Developing and progressing
While all of the people I deal with – from military officers to technical experts – speak English, they rarely understand each other perfectly. Culture and background often influence the true meaning of a sentence, and our "acronym pools" are usually incompatible. This means that to progress at Dstl, being able to present information clearly and to empathize with the audience is really important.
But if that’s not a natural talent for you, don’t be put off. Dstl provides numerous training opportunities and support, and since joining I have learnt lots of new skills. I started out as an expert in particle physics, but I have enjoyed finding how a lot of that knowledge can be applied to other areas of science and technology; in particular, I am fascinated by how people in different fields of mathematical science often talk about essentially the same thing, but using very different language. Understanding other people’s motives and learning how best to communicate and present is a skill that has come on greatly since I was a PhD student. I have also learnt about project and people management, and have some insight into how government works.
You don’t join Dstl with a prescriptive pre-defined job and just plod along; there are always opportunities to do something different.
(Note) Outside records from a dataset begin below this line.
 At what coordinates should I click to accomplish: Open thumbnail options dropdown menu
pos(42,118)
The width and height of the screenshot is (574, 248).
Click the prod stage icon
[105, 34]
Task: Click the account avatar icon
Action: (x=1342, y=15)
Probably the best piece of advice I have for new starters at Dstl is to take control of your future. Don’t just let your manager tell you what you’re going to do next – tell them! Look around, speak to people and find opportunities to learn more about what other people at Dstl are doing. That’s what I did, and for me it has worked. I hope my future involves leading the development of quantum technologies to improve the UK’s defence, security and prosperity.